= Data =
|---|

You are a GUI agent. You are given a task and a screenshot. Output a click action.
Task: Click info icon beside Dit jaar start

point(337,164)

|---|

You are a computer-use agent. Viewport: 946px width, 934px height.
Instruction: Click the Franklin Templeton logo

|---|

= Directions =
Sift the material for lines with the string "agent". Copy each one found.

= Solution to the exercise =
You are a GUI agent. You are given a task and a screenshot. Output a click action.
You are a computer-use agent. Viewport: 946px width, 934px height.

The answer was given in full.